I. Servo System
A servo system is an automatic control system that uses the action of a component (such as a joystick) to bring the system to or near a predetermined value, and compares the desired state (the desired value) with the actual state, adjusting the control components according to their difference (sometimes the rate of change of this difference). Looking back at the development of servo systems, from the earliest hydraulic and pneumatic systems to today's electrified systems, servo systems composed of servo motors, feedback devices, and controllers have been around for nearly 50 years.
Today, with the continuous maturation of technology, AC servo motor technology, with its excellent cost performance, is gradually replacing DC motors as the dominant actuator in servo systems. The maturity of AC servo system technology has also led to rapid and diversified market development, making it one of the supporting technologies for industrial automation.
II. Servo System Composition
A servo drive mainly consists of a servo control unit, a power drive unit, and a communication interface unit. The servo control unit includes a position controller, a speed controller, a torque controller, and a current controller.
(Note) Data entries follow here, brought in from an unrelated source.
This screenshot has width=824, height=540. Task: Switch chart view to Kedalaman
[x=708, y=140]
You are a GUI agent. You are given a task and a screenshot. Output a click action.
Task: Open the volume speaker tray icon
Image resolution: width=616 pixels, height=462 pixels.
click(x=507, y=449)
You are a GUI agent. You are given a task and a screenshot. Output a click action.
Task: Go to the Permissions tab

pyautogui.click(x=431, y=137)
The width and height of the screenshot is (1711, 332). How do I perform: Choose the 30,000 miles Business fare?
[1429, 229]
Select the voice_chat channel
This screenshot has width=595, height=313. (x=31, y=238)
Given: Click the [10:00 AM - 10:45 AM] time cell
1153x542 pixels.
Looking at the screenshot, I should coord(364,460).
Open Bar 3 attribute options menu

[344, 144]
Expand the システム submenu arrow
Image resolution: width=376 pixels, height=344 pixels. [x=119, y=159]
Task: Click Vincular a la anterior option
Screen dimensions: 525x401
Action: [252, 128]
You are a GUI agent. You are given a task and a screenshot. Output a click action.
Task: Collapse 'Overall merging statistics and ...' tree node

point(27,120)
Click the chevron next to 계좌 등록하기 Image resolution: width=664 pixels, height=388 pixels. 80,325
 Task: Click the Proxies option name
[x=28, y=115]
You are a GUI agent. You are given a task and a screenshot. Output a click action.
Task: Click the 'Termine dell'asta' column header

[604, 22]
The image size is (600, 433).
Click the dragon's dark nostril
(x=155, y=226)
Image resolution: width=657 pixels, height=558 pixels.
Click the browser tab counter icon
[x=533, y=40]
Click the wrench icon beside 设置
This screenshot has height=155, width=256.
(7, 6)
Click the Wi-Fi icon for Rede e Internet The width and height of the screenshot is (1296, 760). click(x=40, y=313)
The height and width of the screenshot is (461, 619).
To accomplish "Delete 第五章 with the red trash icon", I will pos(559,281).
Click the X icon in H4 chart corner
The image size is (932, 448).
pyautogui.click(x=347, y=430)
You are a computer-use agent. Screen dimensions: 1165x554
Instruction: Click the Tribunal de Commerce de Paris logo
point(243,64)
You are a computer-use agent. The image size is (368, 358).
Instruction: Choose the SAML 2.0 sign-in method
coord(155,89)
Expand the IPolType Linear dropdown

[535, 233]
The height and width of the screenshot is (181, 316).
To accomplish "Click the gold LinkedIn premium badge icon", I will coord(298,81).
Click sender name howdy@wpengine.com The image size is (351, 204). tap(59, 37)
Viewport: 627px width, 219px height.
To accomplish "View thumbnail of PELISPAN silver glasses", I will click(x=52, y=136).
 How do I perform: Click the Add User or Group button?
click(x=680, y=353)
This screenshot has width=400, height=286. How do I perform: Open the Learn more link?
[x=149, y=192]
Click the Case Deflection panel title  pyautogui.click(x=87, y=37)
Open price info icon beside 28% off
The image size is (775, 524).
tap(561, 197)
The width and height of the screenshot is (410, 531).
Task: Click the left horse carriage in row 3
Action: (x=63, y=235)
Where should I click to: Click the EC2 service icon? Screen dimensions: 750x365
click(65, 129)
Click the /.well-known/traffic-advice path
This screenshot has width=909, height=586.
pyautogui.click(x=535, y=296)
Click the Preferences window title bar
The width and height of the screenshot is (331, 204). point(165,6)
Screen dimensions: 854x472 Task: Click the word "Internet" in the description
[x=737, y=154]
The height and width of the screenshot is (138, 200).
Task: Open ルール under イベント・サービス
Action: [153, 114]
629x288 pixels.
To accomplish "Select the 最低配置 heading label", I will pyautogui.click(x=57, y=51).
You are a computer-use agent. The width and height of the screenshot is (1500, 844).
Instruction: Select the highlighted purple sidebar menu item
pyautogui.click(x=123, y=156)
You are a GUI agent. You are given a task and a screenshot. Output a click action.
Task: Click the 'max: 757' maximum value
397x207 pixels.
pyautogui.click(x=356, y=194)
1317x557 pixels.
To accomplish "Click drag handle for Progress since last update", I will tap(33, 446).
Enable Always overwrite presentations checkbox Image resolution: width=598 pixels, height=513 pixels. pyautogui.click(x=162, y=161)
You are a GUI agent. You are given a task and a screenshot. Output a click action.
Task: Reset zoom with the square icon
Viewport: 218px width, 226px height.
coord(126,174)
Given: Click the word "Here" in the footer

Servo drives can be broadly divided into two modules: a power board and a control board. The power board is the high-voltage section (high power, high current, low frequency electrical component), comprising two units: an IPM (Integrated Power Module) for driving the motor and a switching power supply unit to provide digital and analog power to the entire system. The control board is the low-voltage section, the core of motor control, and the platform for the core control algorithms of the servo drive technology. The control board outputs pulse width modulation (PWM) or pulse frequency modulation (PFM) signals through corresponding algorithms as drive signals for the drive circuit, thereby changing the inverter's output power to control the AC servo motor. The inverter is a converter that transforms DC power (from batteries or accumulators) into fixed-frequency, fixed-voltage or frequency- and voltage-modulated AC power (typically 220V, 50Hz sine wave).
In servo drive components, IGBTs and DSP chips account for over 50% of the total material cost. IGBTs, or Insulated Gate Bipolar Transistors, are composite, fully controllable, voltage-driven power semiconductor devices composed of bipolar transistors and insulated gate field-effect transistors. They combine the advantages of high input impedance of MOSFETs and low on-state voltage drop of power transistors, and are used in power drive units to assist in the conversion of DC to AC. Foreign companies occupy over 90% of my country's IGBT market, making domestic production of IGBTs in the short term quite difficult.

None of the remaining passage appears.